Na óptica da procura, o INE refere que o crescimento, em cadeia, se deveu apenas ao contributo da procura externa líquida, reflectindo o forte aumento das exportações de bens e serviços, enquanto a procura interna registou um contributo negativo. O nosso erro de previsão terá resultado sobretudo da dimensão do contributo das exportações líquidas, reiterando-se as dinâmicas das diversas componentes da procura interna. Assim, estimamos um crescimento do consumo privado (+0.5%), mas uma queda do investimento (devido à variação de existências [que tinha tido um forte contributo positivo de 0.6 p.p. para o crescimento do PIB do 2.º trimestre], já que o investimento em capital fixo (FBCF) terá subido ligeiramente [-0.3% no 2.º trimestre]). O consumo público terá, grosso modo, estabilizado.
Em termos de sectores, estimam-se crescimentos da indústria, da construção (ligeiro, mas regressando ao crescimento) e dos serviços (sensivelmente ao mesmo rimo do 2.º trimestre).

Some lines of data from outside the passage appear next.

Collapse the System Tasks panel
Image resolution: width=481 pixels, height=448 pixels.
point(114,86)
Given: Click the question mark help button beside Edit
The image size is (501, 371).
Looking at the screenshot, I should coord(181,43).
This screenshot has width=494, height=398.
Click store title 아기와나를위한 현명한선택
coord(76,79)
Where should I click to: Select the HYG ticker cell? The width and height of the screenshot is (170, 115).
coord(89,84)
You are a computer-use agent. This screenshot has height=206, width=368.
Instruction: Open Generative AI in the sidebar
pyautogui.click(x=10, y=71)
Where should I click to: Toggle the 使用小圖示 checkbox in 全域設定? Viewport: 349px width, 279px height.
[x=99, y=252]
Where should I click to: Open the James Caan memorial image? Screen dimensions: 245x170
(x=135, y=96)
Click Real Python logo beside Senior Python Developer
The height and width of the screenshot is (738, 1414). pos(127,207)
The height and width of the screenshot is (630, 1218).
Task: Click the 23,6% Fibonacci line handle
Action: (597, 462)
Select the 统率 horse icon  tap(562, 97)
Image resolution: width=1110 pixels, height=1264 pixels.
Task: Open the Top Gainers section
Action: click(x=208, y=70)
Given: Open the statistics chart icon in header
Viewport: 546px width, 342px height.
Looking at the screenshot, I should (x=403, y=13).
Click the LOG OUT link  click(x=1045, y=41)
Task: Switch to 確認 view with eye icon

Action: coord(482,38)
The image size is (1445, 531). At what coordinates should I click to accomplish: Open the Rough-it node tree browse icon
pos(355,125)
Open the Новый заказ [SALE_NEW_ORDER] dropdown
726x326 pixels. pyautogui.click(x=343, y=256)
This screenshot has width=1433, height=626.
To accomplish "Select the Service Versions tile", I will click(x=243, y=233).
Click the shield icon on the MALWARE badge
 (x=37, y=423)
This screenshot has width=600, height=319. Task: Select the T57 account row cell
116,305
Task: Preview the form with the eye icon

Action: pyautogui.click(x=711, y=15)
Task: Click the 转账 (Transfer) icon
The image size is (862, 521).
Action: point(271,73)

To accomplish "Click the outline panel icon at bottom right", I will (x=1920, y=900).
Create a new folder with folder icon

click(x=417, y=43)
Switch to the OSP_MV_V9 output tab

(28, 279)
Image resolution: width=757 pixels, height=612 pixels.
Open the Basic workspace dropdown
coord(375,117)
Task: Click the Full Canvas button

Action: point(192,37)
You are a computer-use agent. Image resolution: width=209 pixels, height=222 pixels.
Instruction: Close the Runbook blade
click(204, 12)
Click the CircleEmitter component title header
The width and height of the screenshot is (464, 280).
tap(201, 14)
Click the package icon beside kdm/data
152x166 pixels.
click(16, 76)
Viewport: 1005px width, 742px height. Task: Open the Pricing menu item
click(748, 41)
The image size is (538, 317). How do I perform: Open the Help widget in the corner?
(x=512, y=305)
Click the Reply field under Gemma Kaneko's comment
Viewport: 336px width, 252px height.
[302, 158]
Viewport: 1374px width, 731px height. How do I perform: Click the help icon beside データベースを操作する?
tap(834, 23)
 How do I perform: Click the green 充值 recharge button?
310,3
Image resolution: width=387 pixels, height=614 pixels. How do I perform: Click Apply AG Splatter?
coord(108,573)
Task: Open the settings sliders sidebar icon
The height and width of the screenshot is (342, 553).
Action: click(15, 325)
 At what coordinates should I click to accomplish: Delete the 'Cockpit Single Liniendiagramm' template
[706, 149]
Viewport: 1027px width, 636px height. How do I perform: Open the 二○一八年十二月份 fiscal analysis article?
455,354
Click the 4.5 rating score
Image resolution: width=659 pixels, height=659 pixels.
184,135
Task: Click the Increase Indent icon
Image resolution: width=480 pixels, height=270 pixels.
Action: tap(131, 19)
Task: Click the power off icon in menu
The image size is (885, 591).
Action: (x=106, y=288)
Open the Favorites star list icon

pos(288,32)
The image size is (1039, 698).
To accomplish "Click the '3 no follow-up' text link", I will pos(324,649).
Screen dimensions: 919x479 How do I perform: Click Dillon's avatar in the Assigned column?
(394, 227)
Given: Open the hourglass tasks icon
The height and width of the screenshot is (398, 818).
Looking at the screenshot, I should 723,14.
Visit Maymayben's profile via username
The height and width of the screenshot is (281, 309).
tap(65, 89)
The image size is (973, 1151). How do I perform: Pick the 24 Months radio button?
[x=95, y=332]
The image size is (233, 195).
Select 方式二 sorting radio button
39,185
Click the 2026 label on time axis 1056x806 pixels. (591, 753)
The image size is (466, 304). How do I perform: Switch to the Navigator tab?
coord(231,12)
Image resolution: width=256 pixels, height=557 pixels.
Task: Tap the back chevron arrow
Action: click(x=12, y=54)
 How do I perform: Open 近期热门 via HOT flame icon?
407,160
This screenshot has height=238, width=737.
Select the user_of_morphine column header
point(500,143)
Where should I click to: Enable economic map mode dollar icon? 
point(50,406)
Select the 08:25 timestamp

Nos últimos 15 trimestres, o PIB subiu 13 vezes e caiu duas (1.º trimestre de 2014: -0.5% e 3.º trimestre de 2013: -0.1%), tendo-se observado, nestes 15 trimestres, um crescimento acumulado de 4.9%. A economia teve neste trimestre uma performance superior à da Zona Euro (+0.3%), do Reino Unido (+0.5%), dos EUA (+0.7%) e do Japão (+0.5%). Com este crescimento, em cadeia, de 0.8%, no 3.º trimestre, o PIB manteve a trajectória de crescimento iniciada no 1.º trimestre de 2013, quando colocou termo a um período recessivo que durou nove trimestres, tendo o PIB no 1.º trimestre de 2013 se situado no nível mais baixo desde o 2.º trimestre de 2000 e, neste 3.º trimestre, atingido níveis máximos desde o 3.º trimestre de 2011. Note-se que o PIB português é particularmente volátil, sendo de salientar que a média móvel de quatro trimestres revelou uma subida de 1.2%, idêntica à do 2.º trimestre (+1.2%), representando a 11.ª consecutiva após 10 contracções.
Em termos homólogos, o PIB subiu 1.6% no 3.º trimestre, em aceleração (+0.9% nos dois trimestres anteriores). O INE referiu que o crescimento mais intenso do PIB reflectiu principalmente o aumento do contributo da procura externa líquida (+0.2 p.p. no 2.º trimestre), verificando-se uma aceleração mais expressiva das exportações de bens e serviços em comparação com a das importações de bens e serviços. A aceleração das exportações foi comum às componentes de bens e de serviços. O contributo da procura interna para a variação homóloga do PIB também aumentou no 3.º trimestre (+0.7 p.p. no 2.º trimestre), em resultado da aceleração do consumo privado devido ao comportamento da componente de bens não duradouros e serviços, enquanto a componente de bens duradouros desacelerou.